▶ **SOURCE RECORDS**:

====

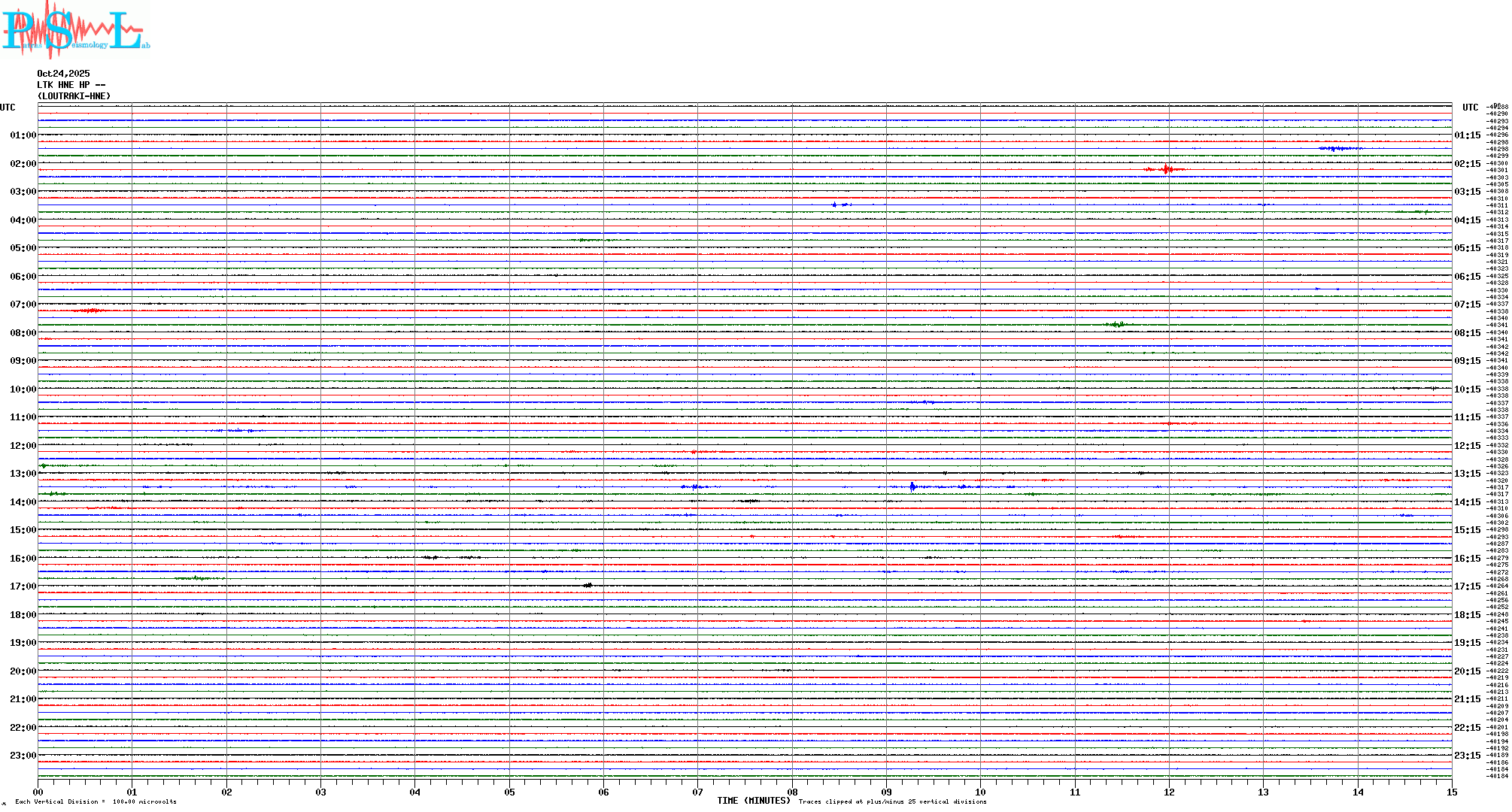The width and height of the screenshot is (1512, 812).
Task: Click the black event blip near minute 06
Action: pyautogui.click(x=587, y=584)
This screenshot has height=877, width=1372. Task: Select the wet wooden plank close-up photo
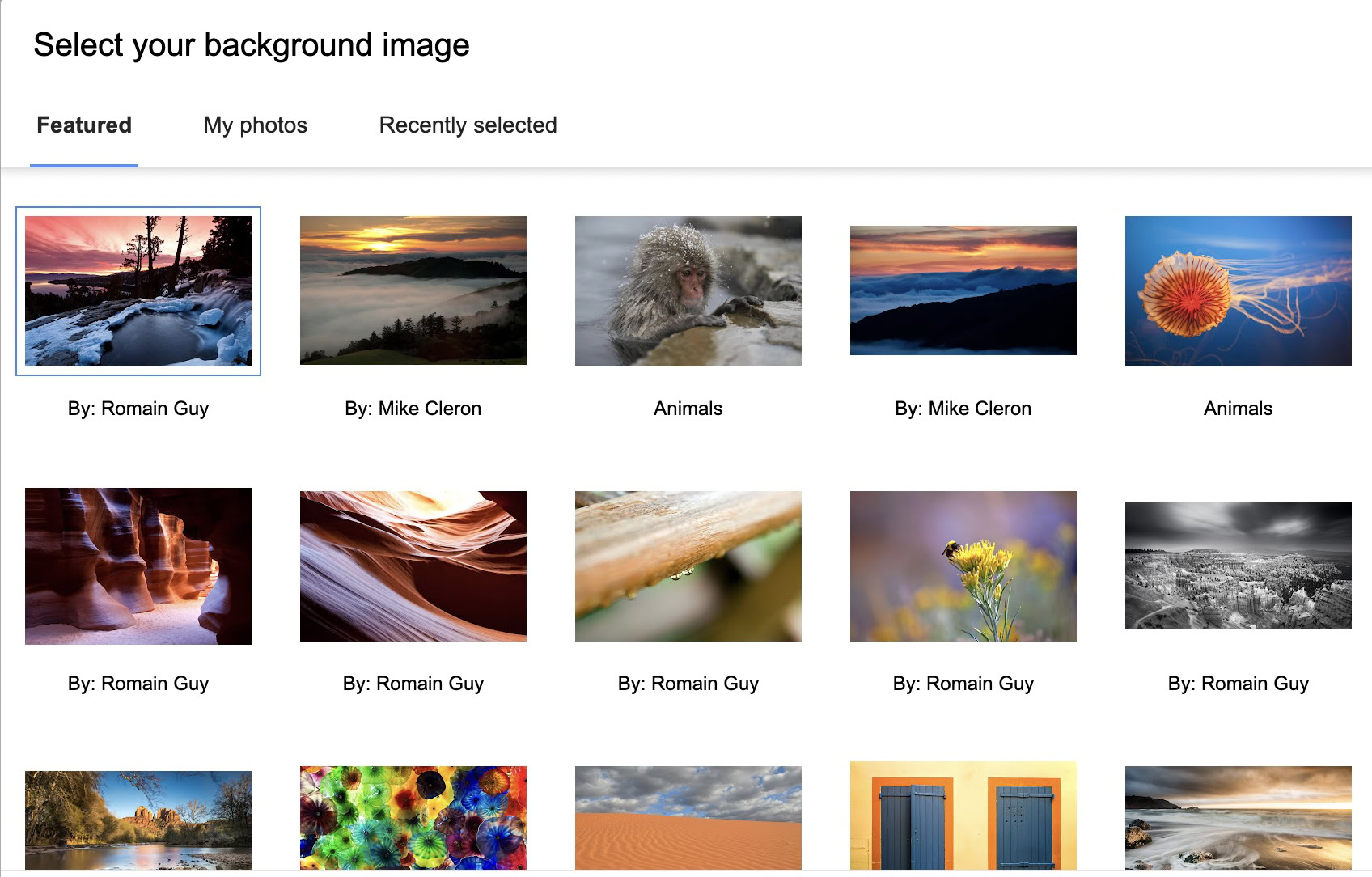pyautogui.click(x=688, y=565)
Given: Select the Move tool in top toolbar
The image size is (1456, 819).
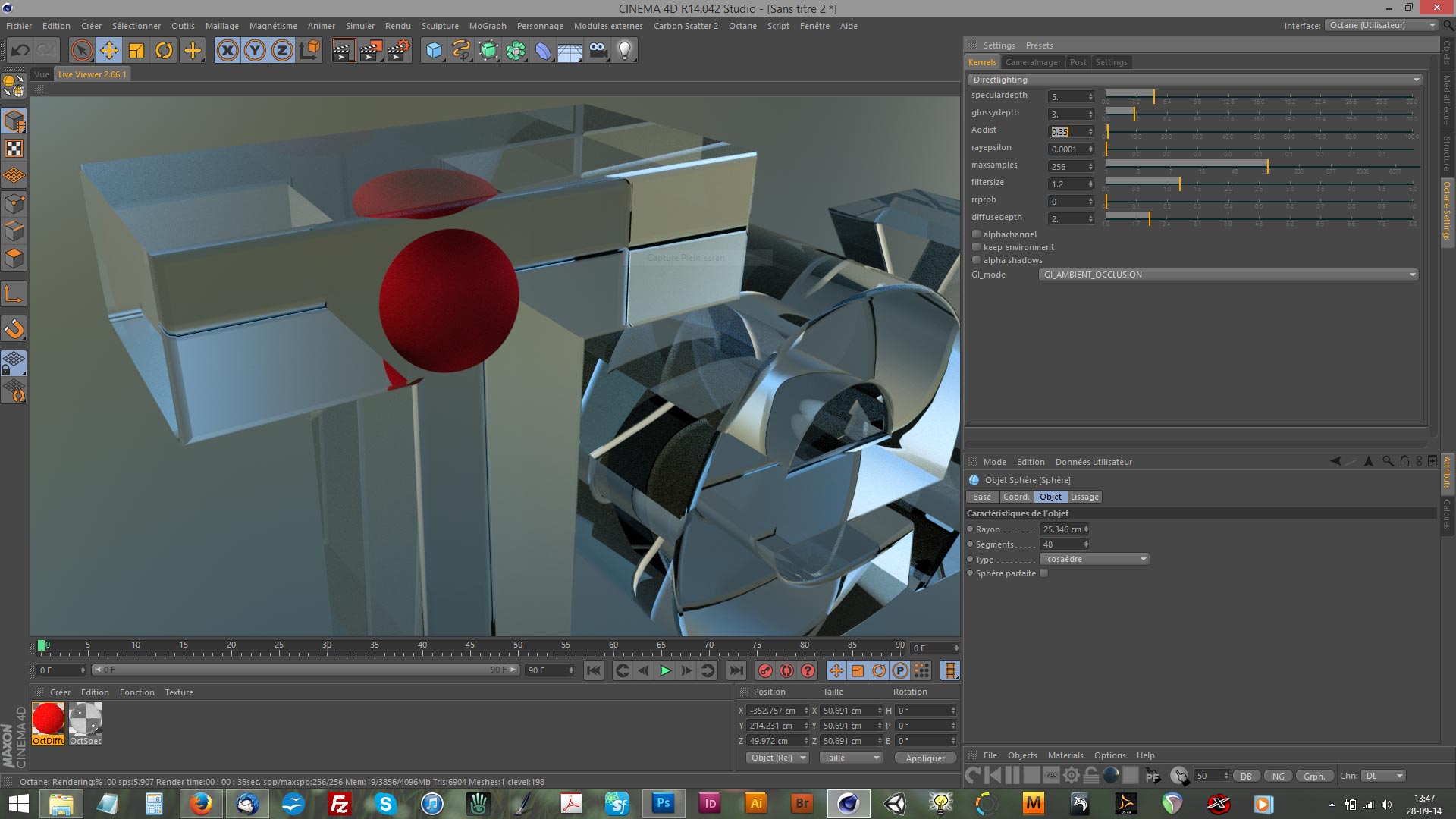Looking at the screenshot, I should 109,51.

====

▶ **EXERCISE**: Your answer should be the lines from the line containing "This screenshot has" through the end of the listing above, output exactly and alone, without the pictures.

▶ **SOLUTION**:
This screenshot has height=877, width=1372. Task: Select the wet wooden plank close-up photo
pyautogui.click(x=688, y=565)
Given: Select the Move tool in top toolbar
The image size is (1456, 819).
Looking at the screenshot, I should 109,51.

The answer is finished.